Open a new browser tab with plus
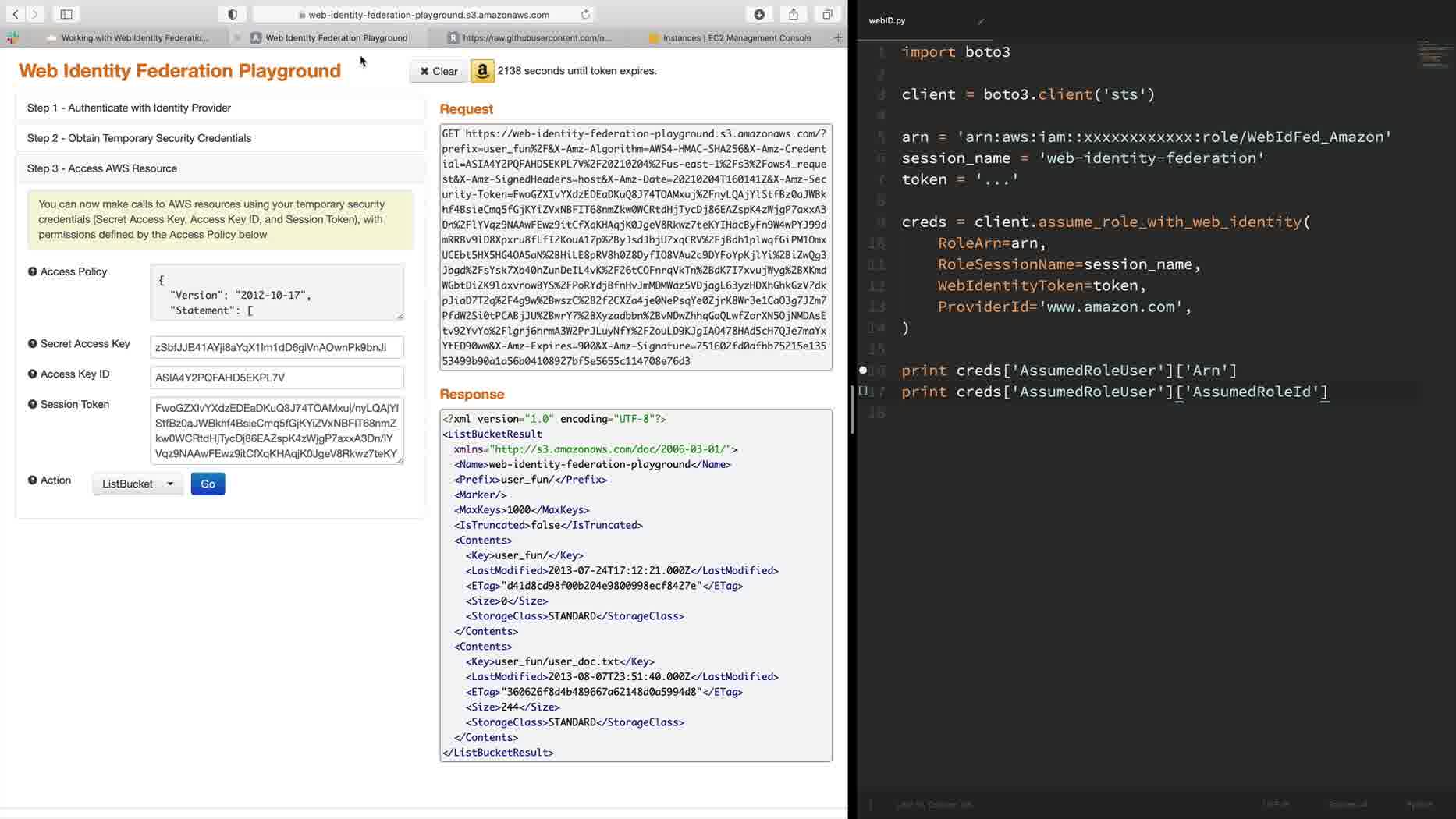The height and width of the screenshot is (819, 1456). point(837,37)
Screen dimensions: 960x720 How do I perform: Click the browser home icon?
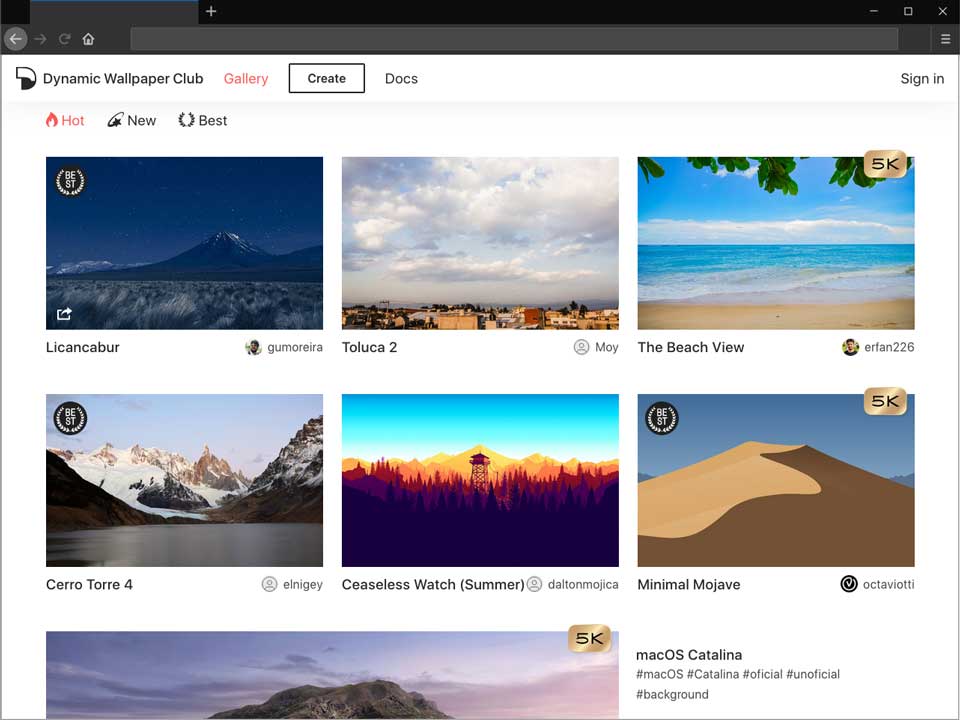point(88,39)
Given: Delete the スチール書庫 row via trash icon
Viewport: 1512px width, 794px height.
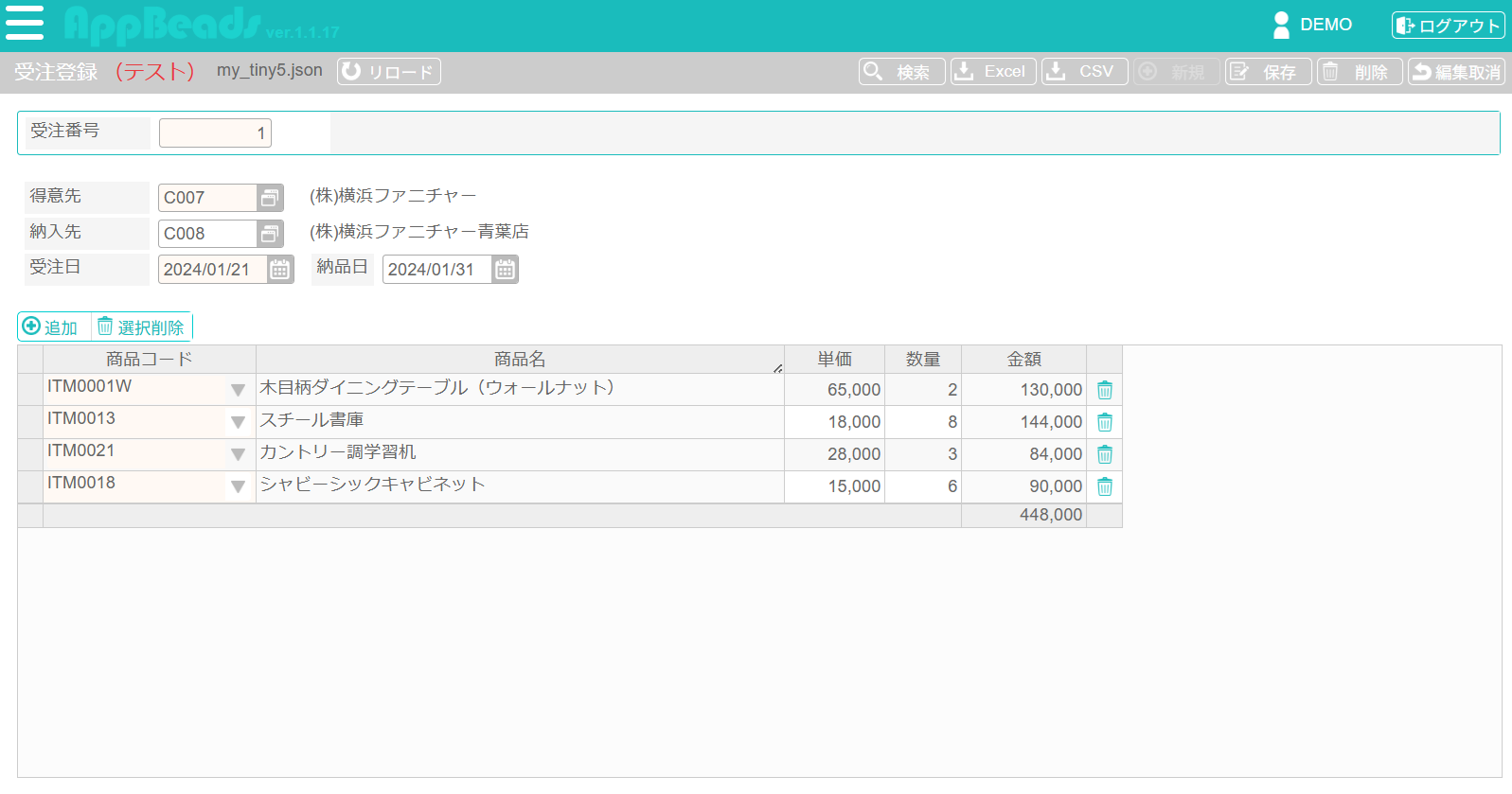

Exercise aim
Return nothing except the lines from the one containing "Given: Delete the スチール書庫 row via trash icon" through the final line of the data, copied exactly. Leave out all pictures.

The answer
Given: Delete the スチール書庫 row via trash icon
Viewport: 1512px width, 794px height.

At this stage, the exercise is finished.